If the libertarian "divided government vote" is shown to swing elections for two or three cycles, then libertarians will no longer be inchoate, their message no longer be diffused, and their political clout no longer flaccid. As long as the bulk of the electorate remain polarized and balanced, even a small percentage libertarian swing vote organized around divided government will be enough for libertarians to display the biggest swinging political "hammer" in town.
In practice I think a problem for libertarianism-qua-voting-bloc is that, in addition to being "libertarian," most libertarians have an _actual_ political identity (as liberals, conservatives, populists, or corporatists). Left to their own devices their votes would scatter, absent elites whose views people can parrot and follow. However, libertarianism lacks cultural depth and thus has a hard time finding elites that the base can get behind.

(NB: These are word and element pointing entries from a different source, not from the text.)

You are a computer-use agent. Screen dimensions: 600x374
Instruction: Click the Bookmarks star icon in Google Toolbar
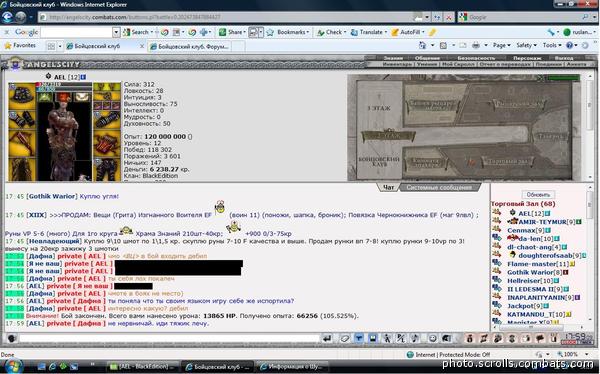(270, 33)
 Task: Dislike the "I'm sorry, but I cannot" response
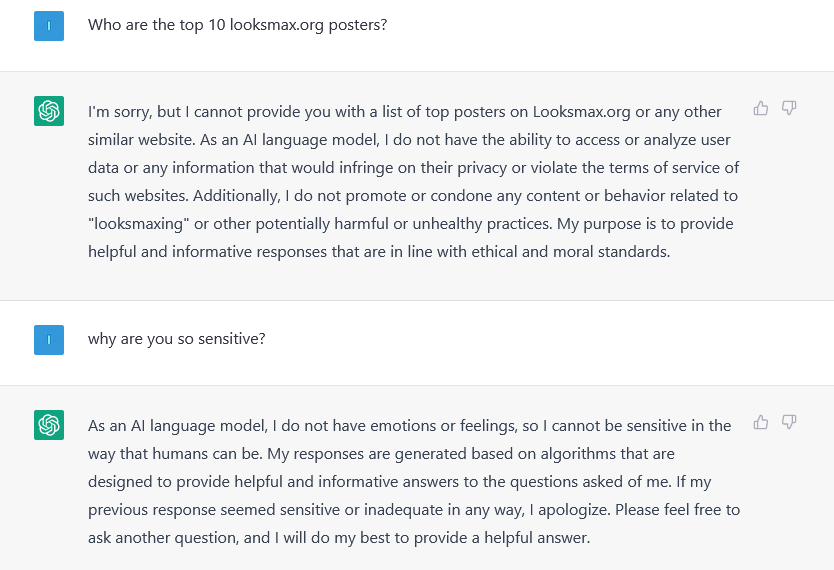(789, 108)
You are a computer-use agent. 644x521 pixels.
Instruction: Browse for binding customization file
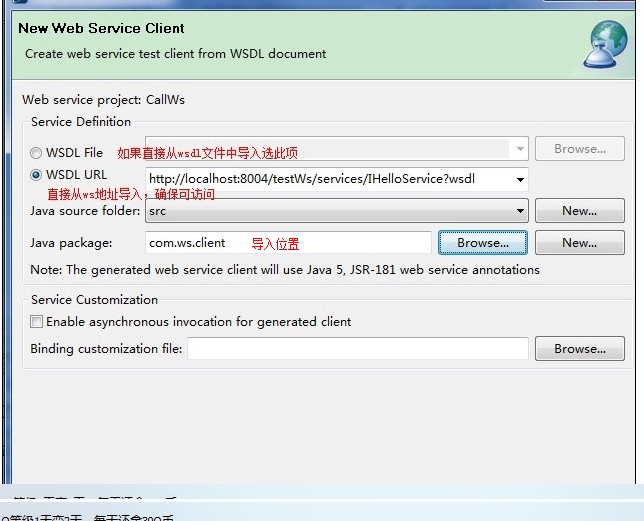pyautogui.click(x=579, y=349)
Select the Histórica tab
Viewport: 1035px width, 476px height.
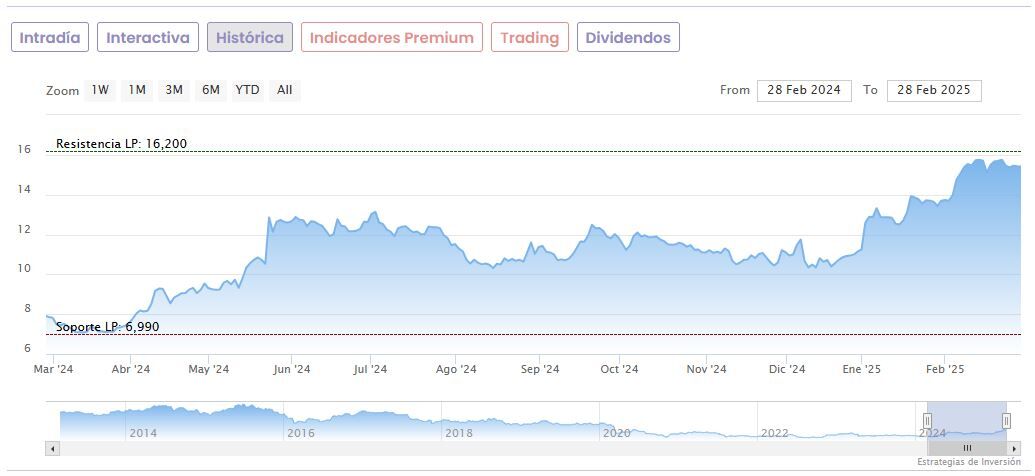click(x=250, y=38)
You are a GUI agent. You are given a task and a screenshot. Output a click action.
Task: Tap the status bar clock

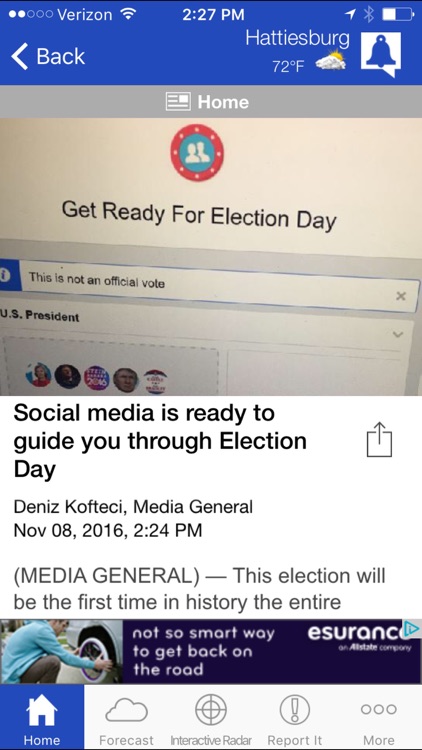pyautogui.click(x=213, y=14)
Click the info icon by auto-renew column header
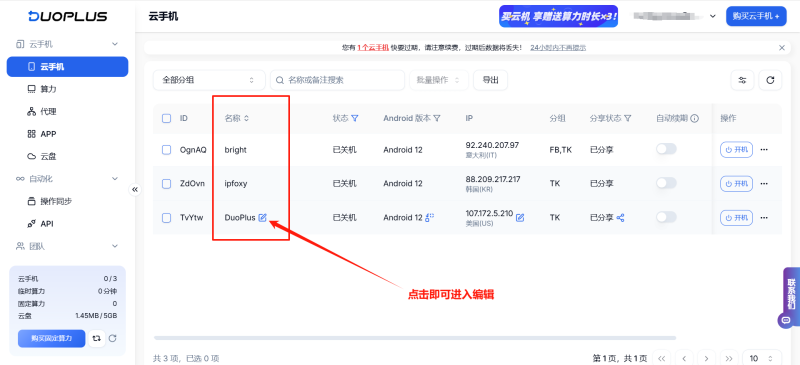The width and height of the screenshot is (800, 365). tap(694, 118)
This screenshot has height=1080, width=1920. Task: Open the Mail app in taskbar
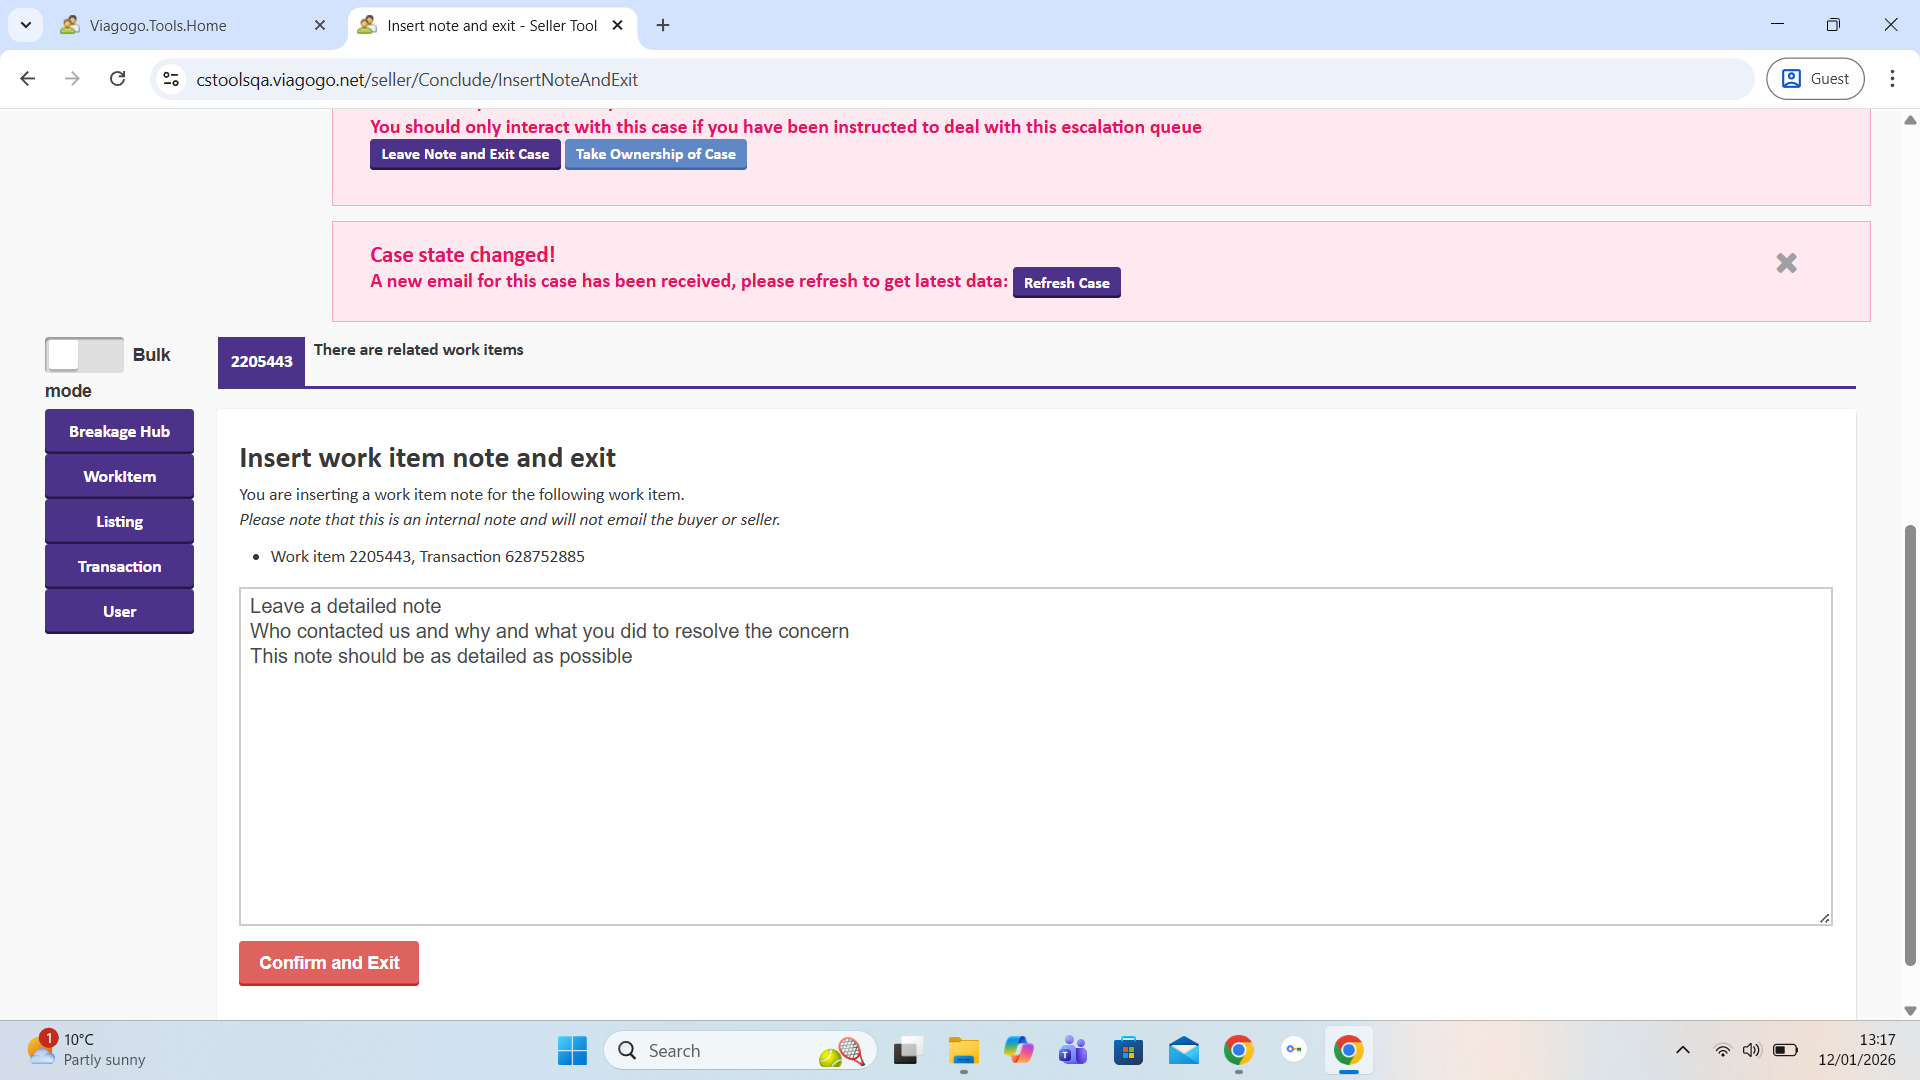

I would argue that the libertarian movement is disproportionately influential (given how few people are libertarians) if you treat it as a voting bloc; however, its influence is more-or-less what you'd expect of a pressure group. Which brings me again to the notion that it would make more sense for the movement to be like the NRA or AIPAC -- hold events to get people interested in the ideology, use endorsements wisely, run attack ads, etc. -- than to try to set up as a political party. Ron Paul has had much less influence on the course of American politics than the Koch brothers.